Claim to Fame: Eating people at a theme park, battling a T-Rex, and opening doors. Where We Last Saw Them: …eating people, fighting a T-Rex, and opening doors. Where Are They Now?: With his vicious, pointy teeth and giant claws, Velociraptor has created some terrifying cinematic moments. His glory days on the silver screen behind him, everyone’s favorite raptor has since earned degrees in paleoecology, paleontology, and quantum mathematics. Now an exhibit coordinator at the Natural History Museum in Chicago, Velociraptor has made quite a living, as well as a strangely off-putting British accent. “I fear my days as an actor have tainted my species,” the non-avian doctor said, “that ignorant sod Spielberg made sure of it, dehumanizing us every chance he got.” The prehistoric creature has since vowed to reestablish his species as top-dog, signing on as a consultant for the upcoming Jurassic World. “For too long, we Theropods have been portrayed as, dare I say, primitive. Pish-posh, I say! We are some of the most impressive creatures to roam this earth! Pick a door, any door, and watch me open it!” Velociraptor is reportedly making a seven figure salary.

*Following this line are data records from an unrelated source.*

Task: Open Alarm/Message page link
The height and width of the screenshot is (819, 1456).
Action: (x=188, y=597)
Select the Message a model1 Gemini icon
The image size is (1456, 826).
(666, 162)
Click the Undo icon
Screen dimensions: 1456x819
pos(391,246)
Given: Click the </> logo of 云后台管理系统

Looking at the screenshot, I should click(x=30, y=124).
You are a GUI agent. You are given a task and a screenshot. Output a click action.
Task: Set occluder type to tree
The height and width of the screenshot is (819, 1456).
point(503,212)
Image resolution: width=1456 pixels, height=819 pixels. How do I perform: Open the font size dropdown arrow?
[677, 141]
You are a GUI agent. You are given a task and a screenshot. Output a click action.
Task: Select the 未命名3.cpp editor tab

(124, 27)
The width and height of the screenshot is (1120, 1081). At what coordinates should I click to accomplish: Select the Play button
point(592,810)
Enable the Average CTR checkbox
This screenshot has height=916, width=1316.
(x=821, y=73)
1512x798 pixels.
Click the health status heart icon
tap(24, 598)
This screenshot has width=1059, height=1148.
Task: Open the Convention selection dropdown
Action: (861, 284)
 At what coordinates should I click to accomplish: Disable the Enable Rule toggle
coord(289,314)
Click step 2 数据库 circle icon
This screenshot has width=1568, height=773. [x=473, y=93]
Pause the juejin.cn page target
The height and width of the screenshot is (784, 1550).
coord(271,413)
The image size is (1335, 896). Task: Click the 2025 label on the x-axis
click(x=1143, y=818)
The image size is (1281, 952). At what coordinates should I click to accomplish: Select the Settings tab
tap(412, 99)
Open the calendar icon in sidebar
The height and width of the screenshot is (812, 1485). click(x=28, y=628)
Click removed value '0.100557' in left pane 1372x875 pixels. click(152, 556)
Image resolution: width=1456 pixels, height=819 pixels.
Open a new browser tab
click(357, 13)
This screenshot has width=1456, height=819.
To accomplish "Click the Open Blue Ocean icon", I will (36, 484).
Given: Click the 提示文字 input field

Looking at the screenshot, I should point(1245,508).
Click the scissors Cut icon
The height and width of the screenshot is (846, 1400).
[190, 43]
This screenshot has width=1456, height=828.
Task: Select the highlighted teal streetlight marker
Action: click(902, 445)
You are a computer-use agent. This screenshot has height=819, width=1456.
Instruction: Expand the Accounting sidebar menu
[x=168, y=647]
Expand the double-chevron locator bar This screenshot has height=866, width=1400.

Claim to Fame: Being the Antichrist. Where We Last Saw Them: Holding the President’s hand, looking ominously into the camera. Where Are They Now?: Ever since his parents tried to kill him, this son of Satan has found new meaning for his life. Raised in a government halfway house, Damien Thorn has vowed to champion pro-life movements throughout the nation. “I had a very close call as an infant,” Thorn stated in recent press conference, “if I was granted the right to live by my government, then goddammit, so does every life, hell-born or not!” A steadfast Republican, the jackal-born Antichrist is a frequent contributor to Republican fundraisers and campaigns, often working as a speech-writer. He served as co-writer for the 2012 Romney presidential campaign. “I was sadly banned from joining the seminary, but I found a new calling as a writer,” Thorn said, “the lord sure works in mysterious ways.”
Count Chocula
Pennywise
Claim to Fame: A delicious chocolate breakfast food. Where We Last Saw Them: On a cereal box in October. Where Are They Now?: Living in suburban Indiana, The Count now works as a humble dental assistant. In a series of lawsuits, furious American parents—blaming their children’s rising dental bills and America’s obesity epidemic on his product—stripped Chocula of his career and dignity. Scorned, but not yet broken, Chocula continued his crusade for delicious sugary cereals, going as far as publically announcing that his family would start a diet of only his cereal for an entire year to prove its worth. Sadly, in his obsession with reclaiming his fame, his own son lost his life after losing both of his fangs from cavities brought on by the cereal. “I’ve learned my lesson,” The Count said, “I know now the error of my ways, and the deadly power of sugary cereals.”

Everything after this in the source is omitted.